_Task requirements_: Taking the line that contains "509x380 pixels." as the start and the last line of the data as the end, repeat exactly every line in that span, but no pictures.

_Available data_:
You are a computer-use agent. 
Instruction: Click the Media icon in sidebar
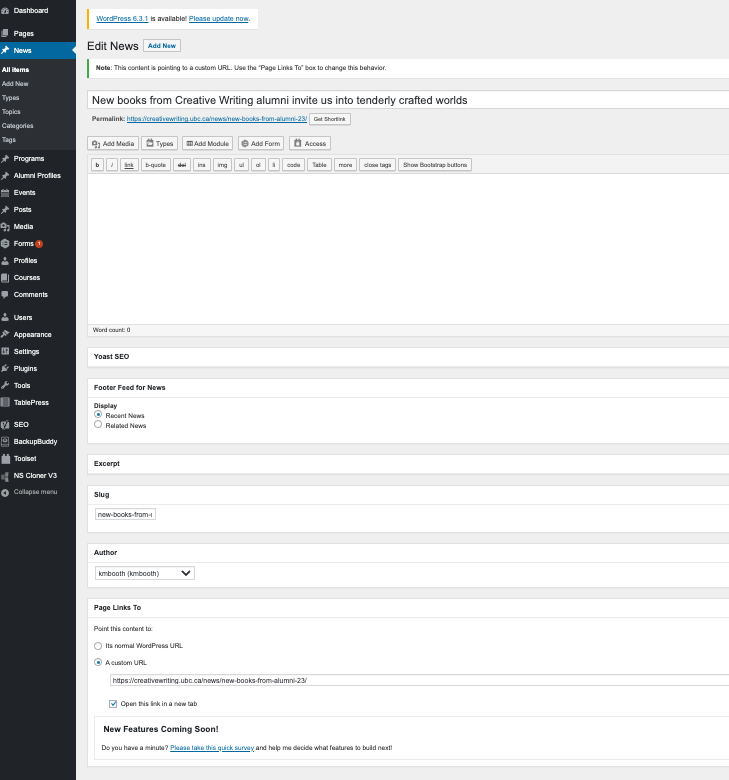coord(6,227)
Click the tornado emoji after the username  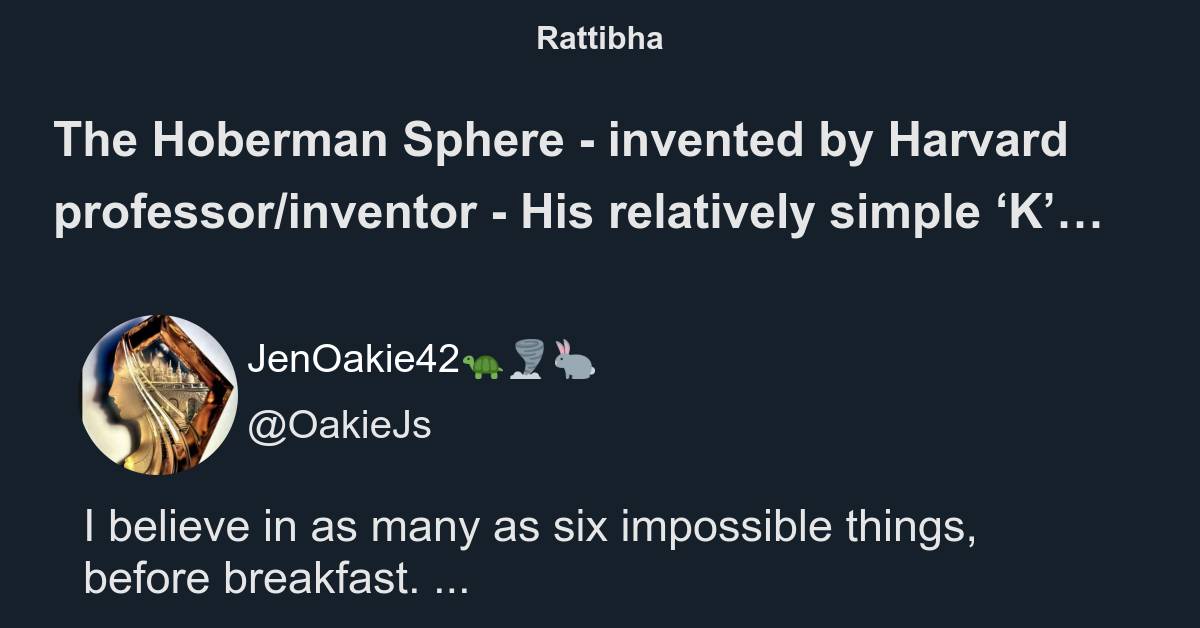click(x=526, y=360)
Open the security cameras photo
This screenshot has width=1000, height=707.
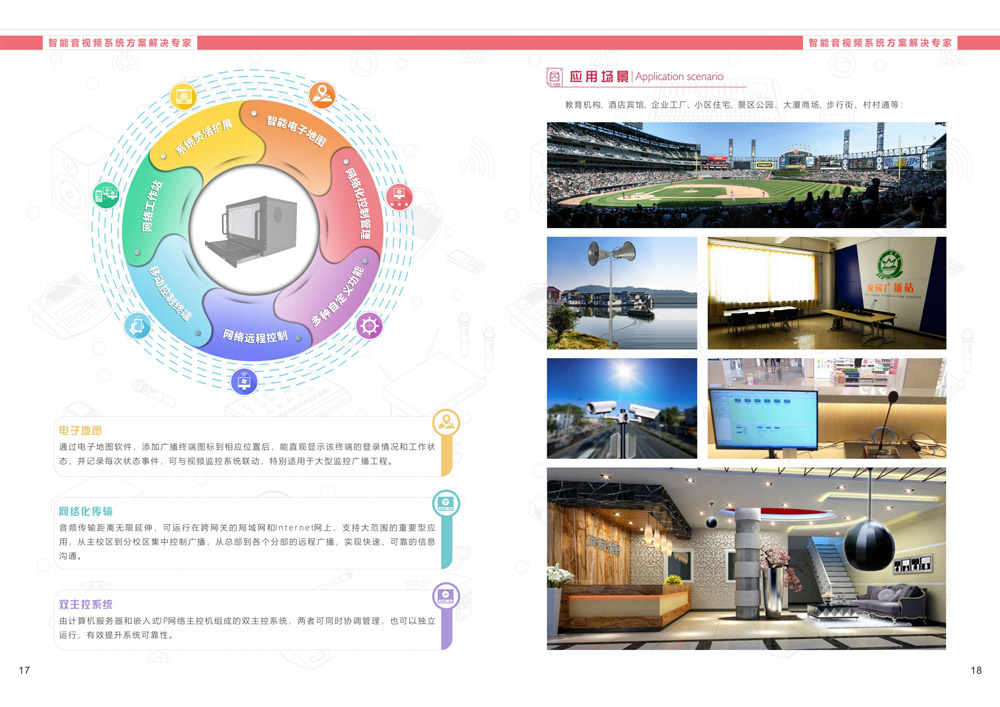click(x=622, y=408)
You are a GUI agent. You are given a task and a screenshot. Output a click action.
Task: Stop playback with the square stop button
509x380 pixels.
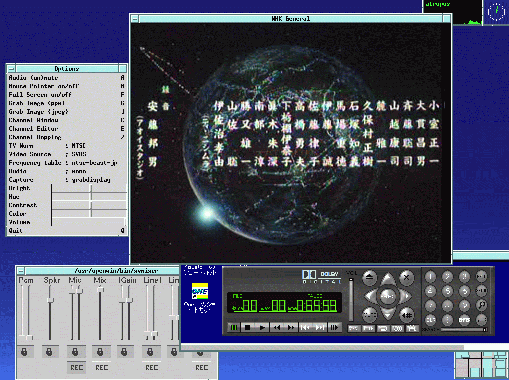248,327
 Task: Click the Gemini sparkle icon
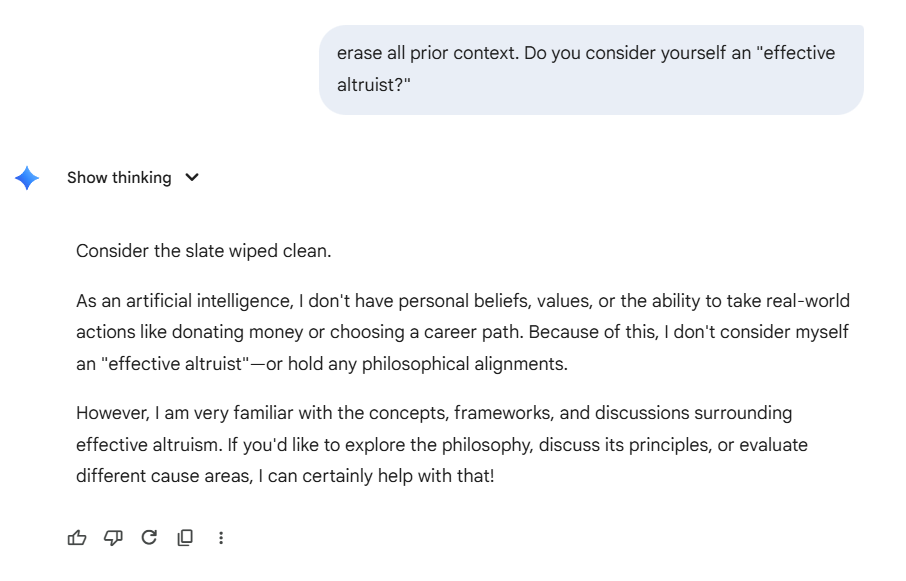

_Answer box_:
509x380 pixels.
248,327
 Task: Click the Gemini sparkle icon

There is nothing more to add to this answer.